### The request
Extract the records exactly, beginning at the line that contains "Where should I click to: Click the logoipsum" and ending after the line that contains "point(90,43)". Leave the pictures out of your answer.

### Records shown
►
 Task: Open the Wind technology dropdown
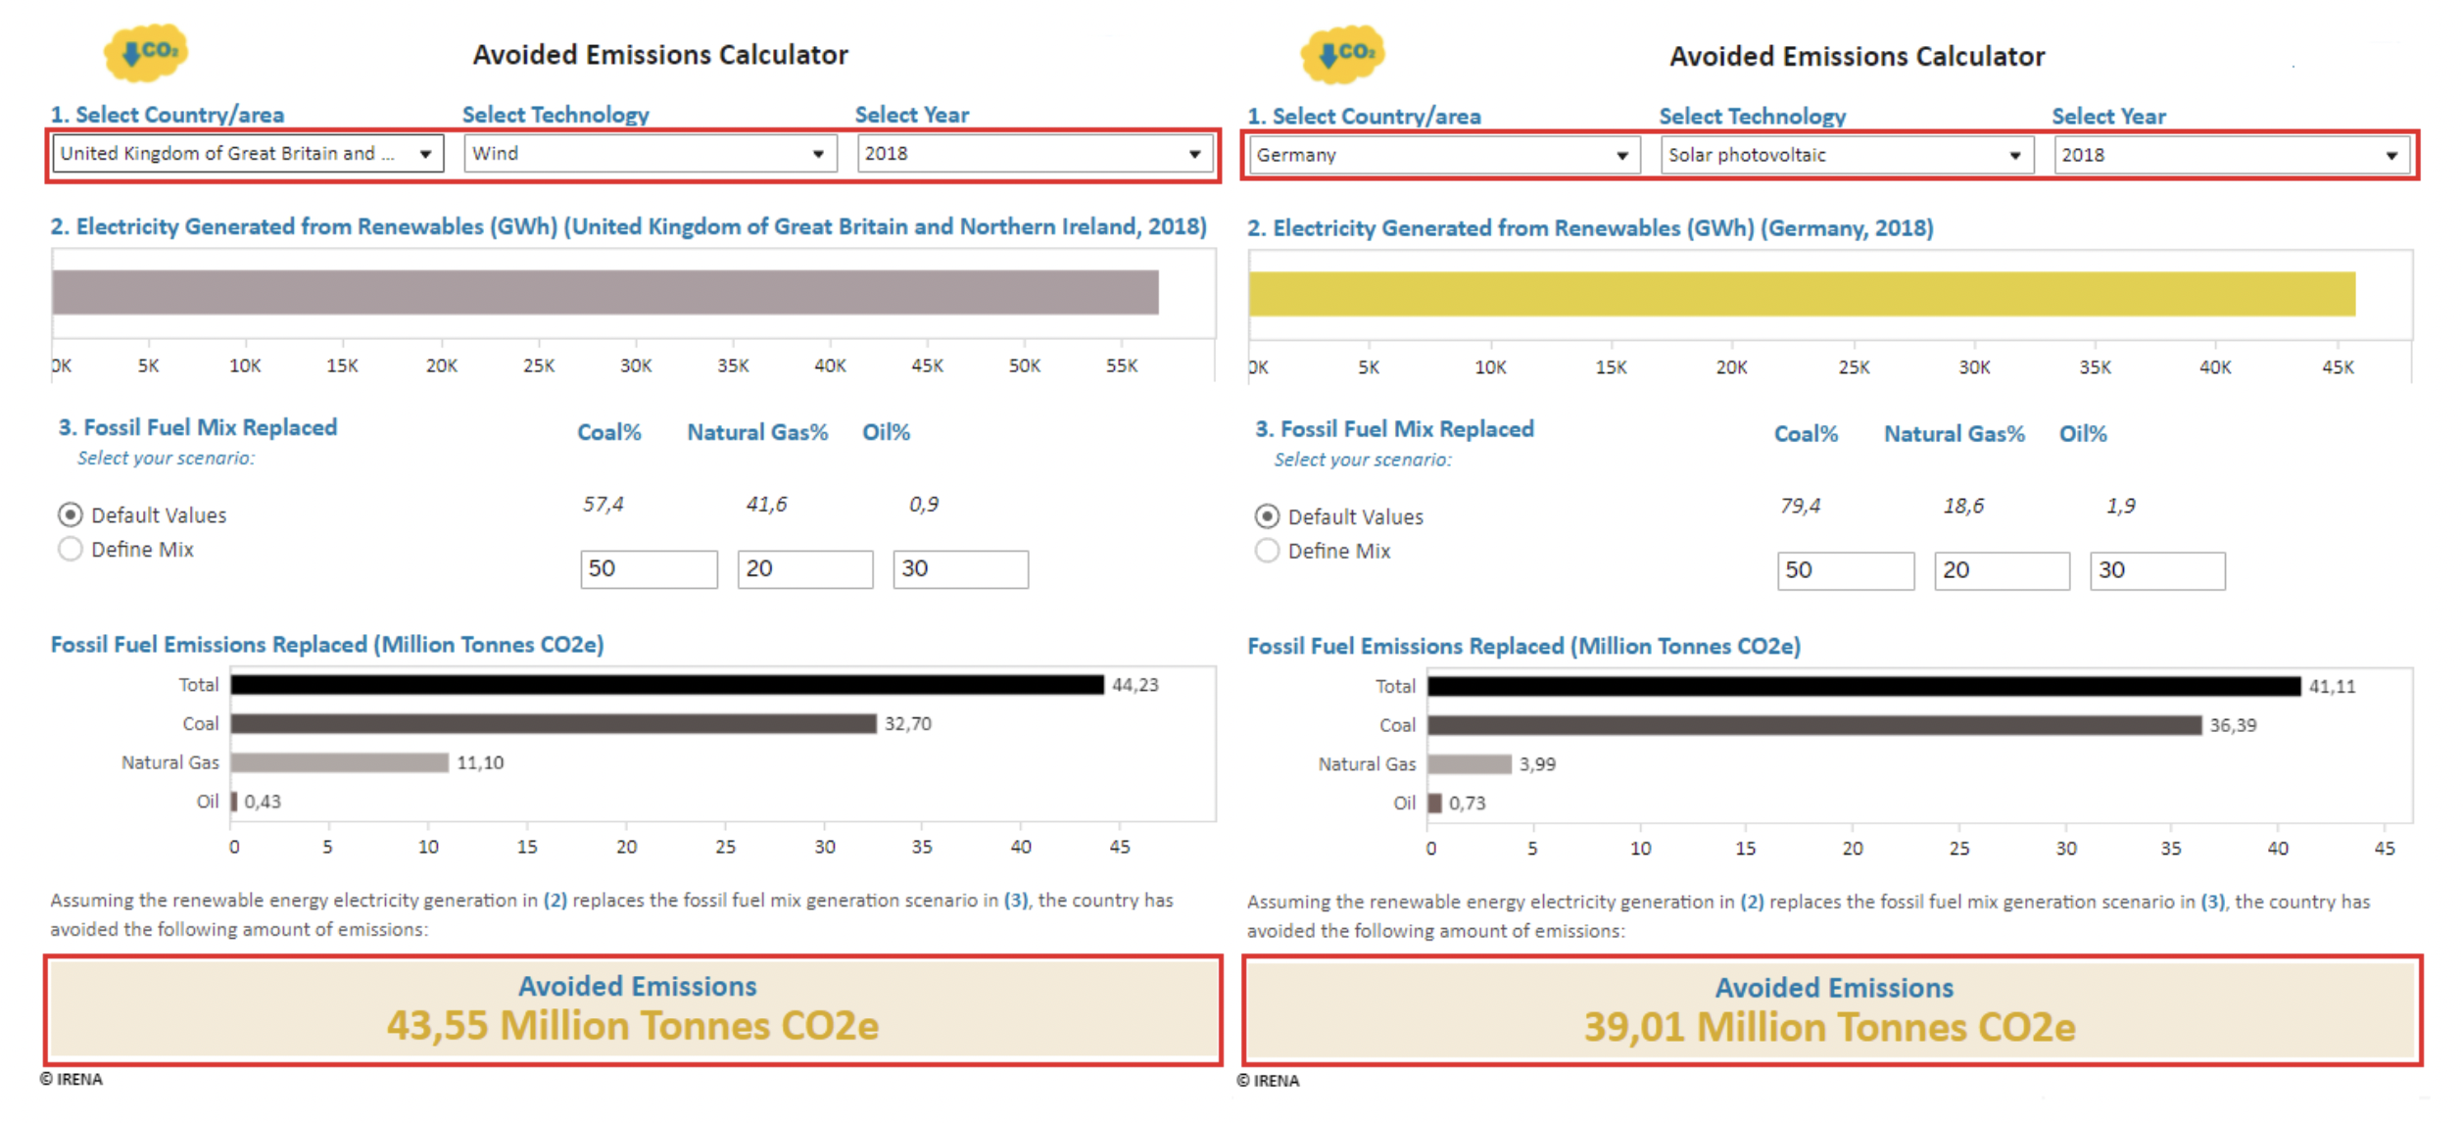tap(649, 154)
◄
►
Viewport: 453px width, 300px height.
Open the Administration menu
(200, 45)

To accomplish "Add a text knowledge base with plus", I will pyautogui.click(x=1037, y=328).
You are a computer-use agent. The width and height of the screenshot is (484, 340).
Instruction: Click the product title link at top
◄
►
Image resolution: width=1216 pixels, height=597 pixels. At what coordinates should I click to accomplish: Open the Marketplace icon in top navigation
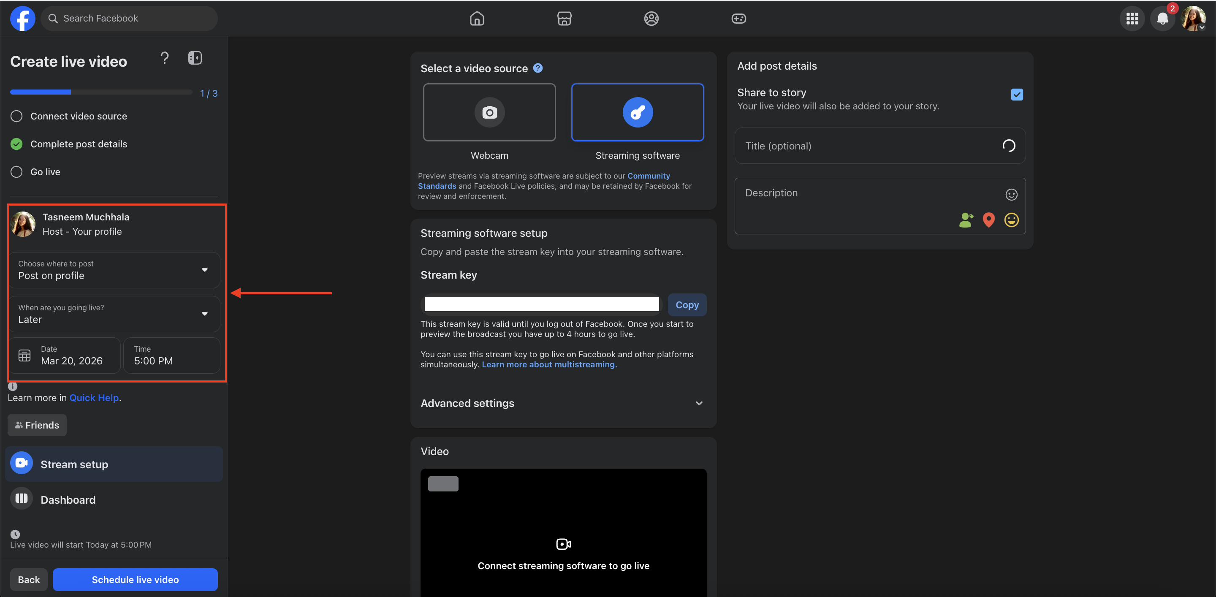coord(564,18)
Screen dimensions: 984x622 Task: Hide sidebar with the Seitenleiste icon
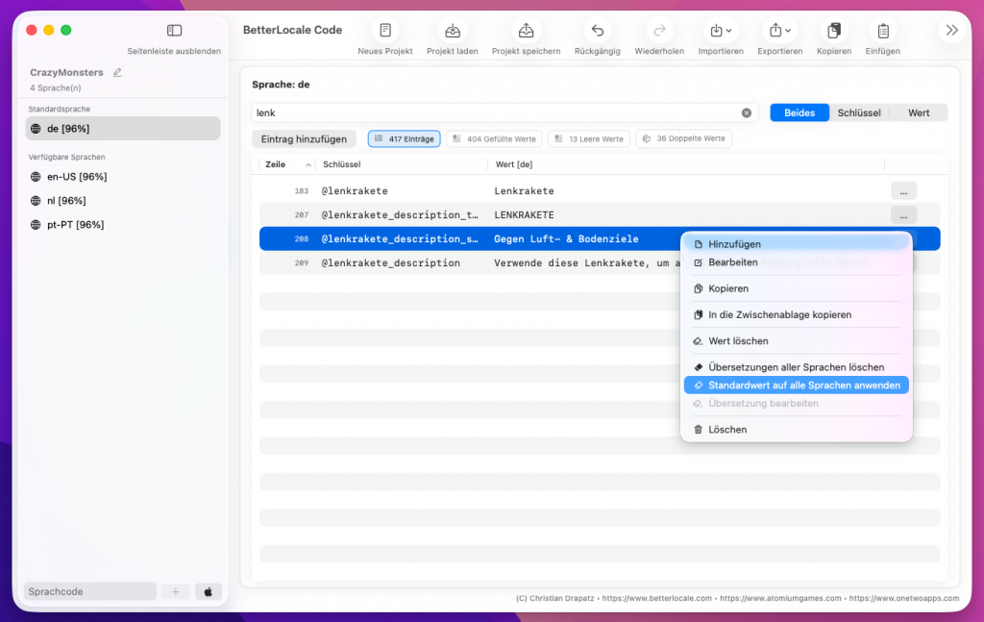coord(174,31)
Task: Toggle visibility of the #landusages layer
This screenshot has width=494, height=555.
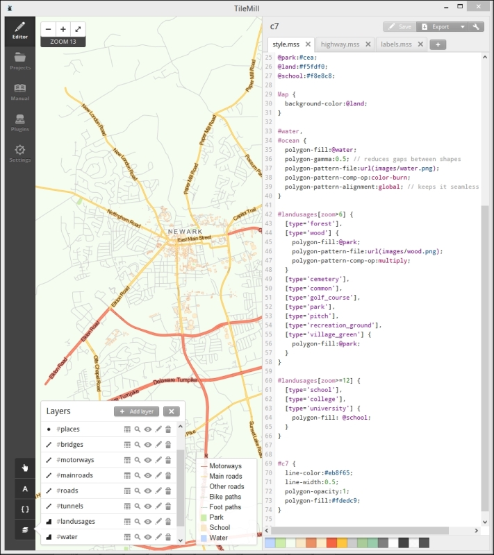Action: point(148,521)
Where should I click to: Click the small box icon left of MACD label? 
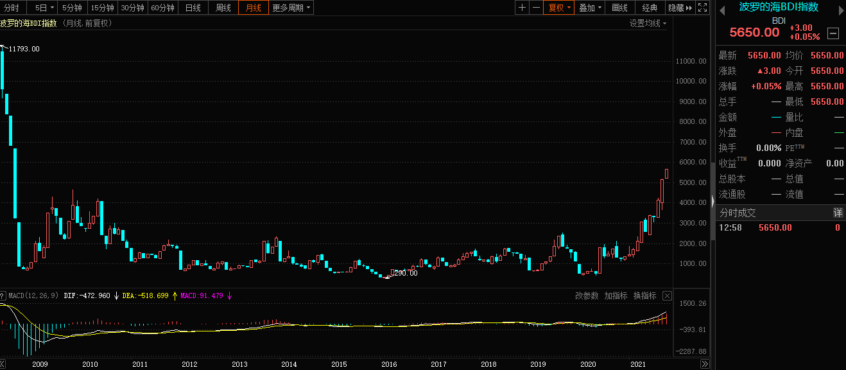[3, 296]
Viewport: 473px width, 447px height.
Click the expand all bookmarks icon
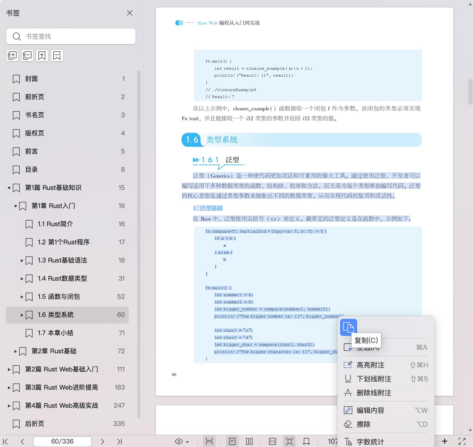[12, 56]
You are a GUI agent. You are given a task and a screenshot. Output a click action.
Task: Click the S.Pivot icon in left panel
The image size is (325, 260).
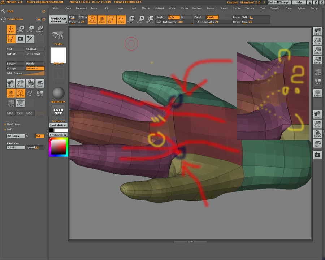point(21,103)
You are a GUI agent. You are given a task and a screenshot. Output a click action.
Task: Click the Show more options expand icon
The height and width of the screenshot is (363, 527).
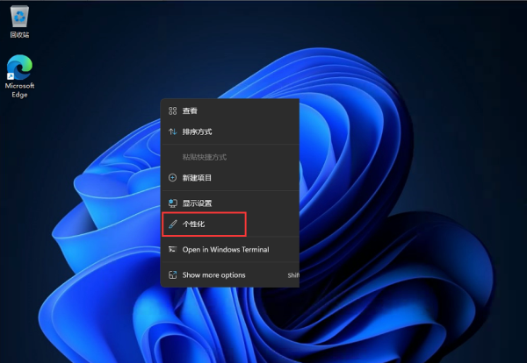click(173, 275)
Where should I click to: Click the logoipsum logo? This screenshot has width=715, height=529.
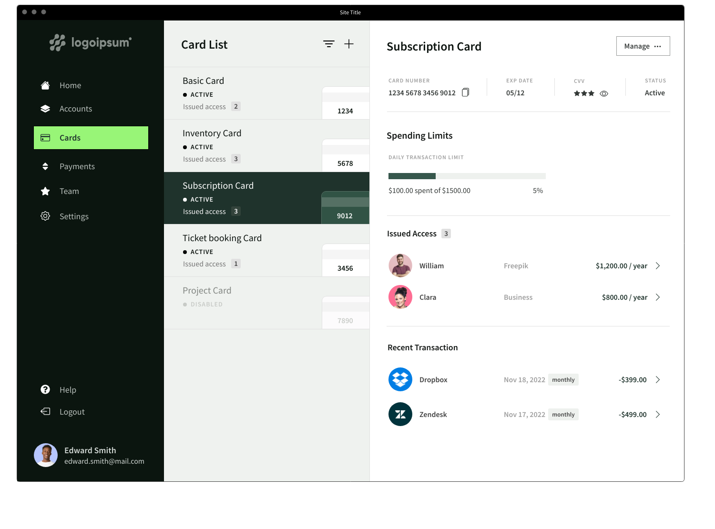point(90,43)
◄
### Output
Where should I click to: Click the logoipsum logo? This screenshot has width=715, height=529.
point(90,43)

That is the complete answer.